> Texto para leitura

A TERCEIRA MEDITAÇÃO DE RENÉ DESCARTES - PARTE 5

 


Meditações Metafísicas

 
René Descartes

Sobre a Terceira Meditação

Parágrafo 17


Parte 5

(ii)

 

PRESSUPOSTOS E CONSEQUÊNCIAS DESSA ARGUMENTAÇÃO

 

Segundo, algumas livres reflexões

 

Primeiro problema

 

            Quando chegamos ao parágrafo 17 da Terceira Meditação, após termos passado pela conclusão de Descartes sobre a primeira evidência clara e distinta, que é o “penso, logo existo”, também considerado por ele como a primeira certeza do método, deparamo-nos com uma tentativa forçada de Descartes de, em prol de uma lógica toda sua, estabelecida pelo método, querer nos fazer crer que, se tudo deriva de uma causa, e se essa causa é anterior ao efeito, ela deve conter todos os elementos do efeito e um pouco mais, talvez.

> Conjunto de tarefas
A. No texto sobre a Terceira Meditação, qual é a primeira evidência clara e distinta a que Descartes chega?
B. Transcreva, sem nenhuma alteração, todas as linhas dos registros e deixe as imagens de fora da resposta.
Os registros não têm nenhuma relação com o texto.

> Dados de origem

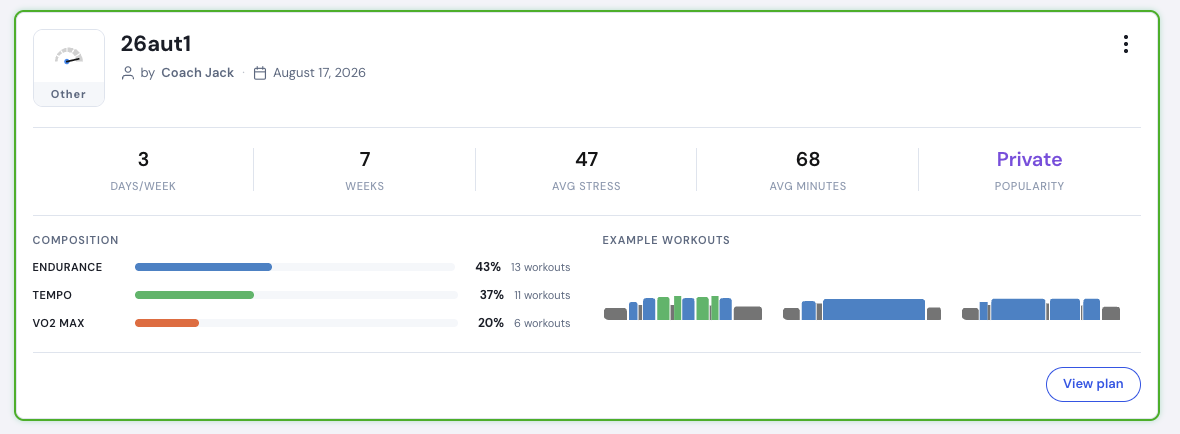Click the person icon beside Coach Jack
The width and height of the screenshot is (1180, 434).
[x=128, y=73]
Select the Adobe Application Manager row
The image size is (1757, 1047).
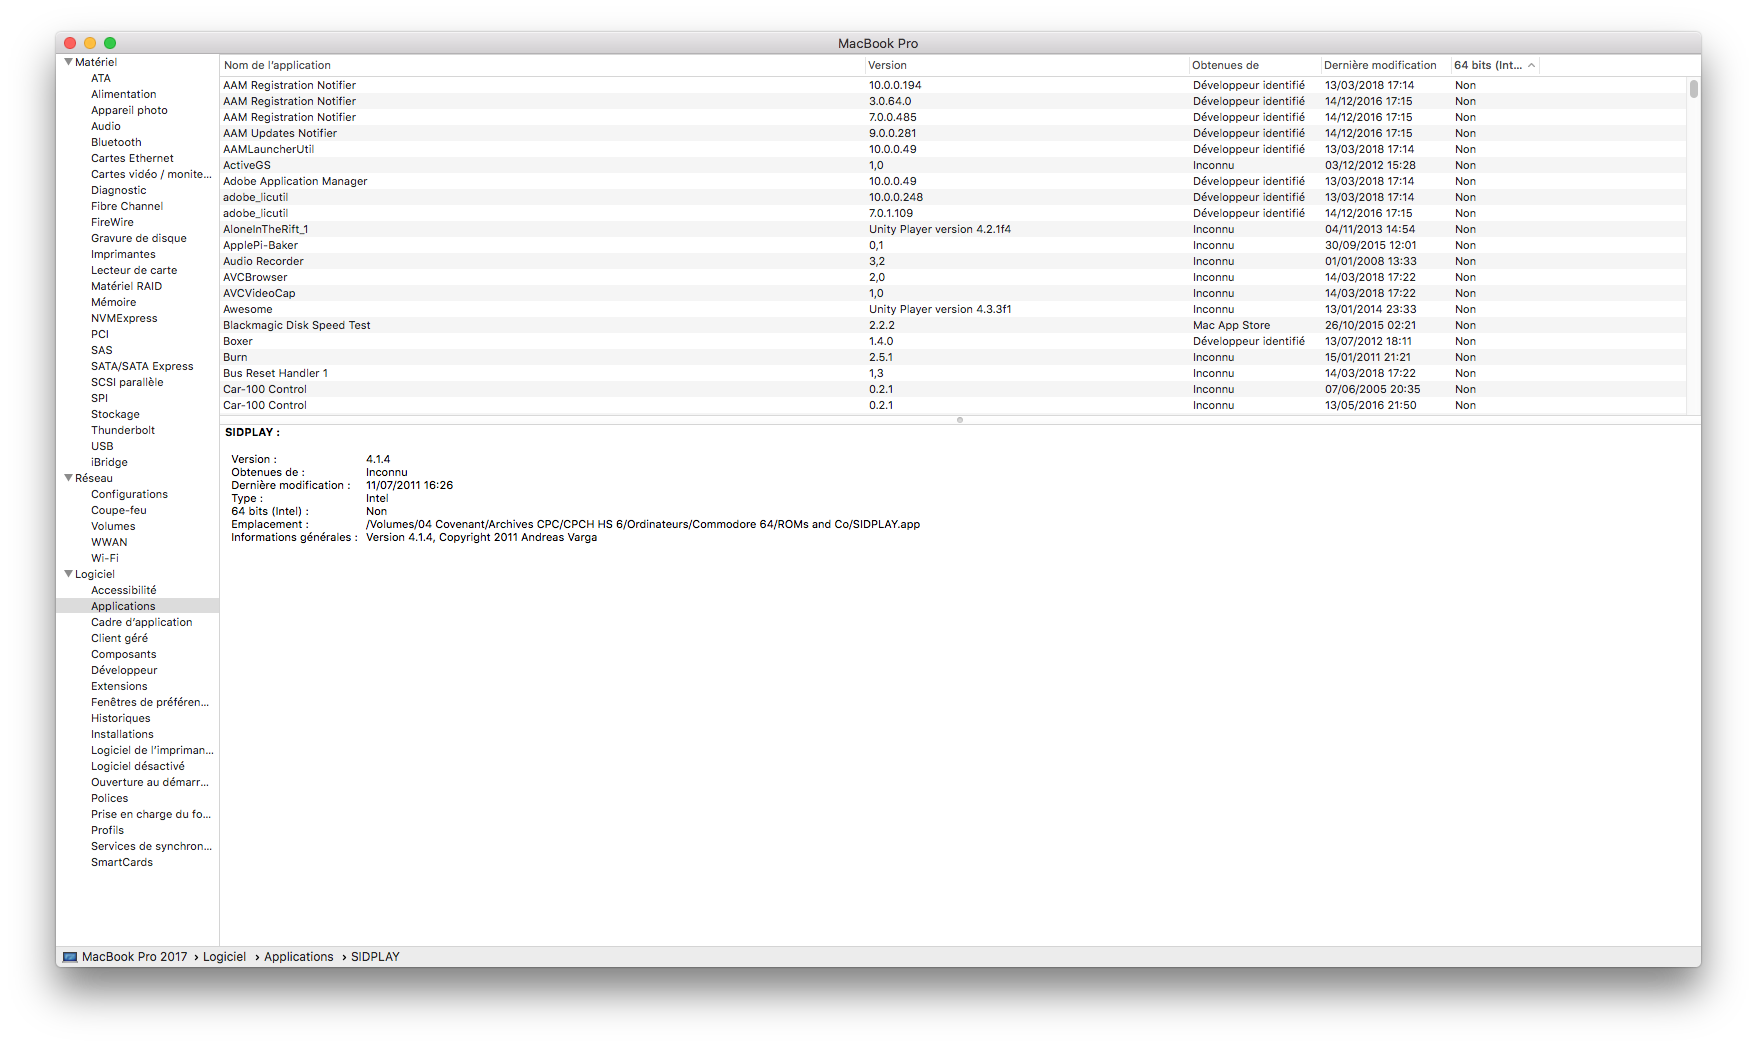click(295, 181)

> Respostas por tarefa
A. O “penso, logo existo”.

B.
Click the person icon beside Coach Jack
The width and height of the screenshot is (1180, 434).
[x=128, y=73]
Select the Adobe Application Manager row
The image size is (1757, 1047).
click(295, 181)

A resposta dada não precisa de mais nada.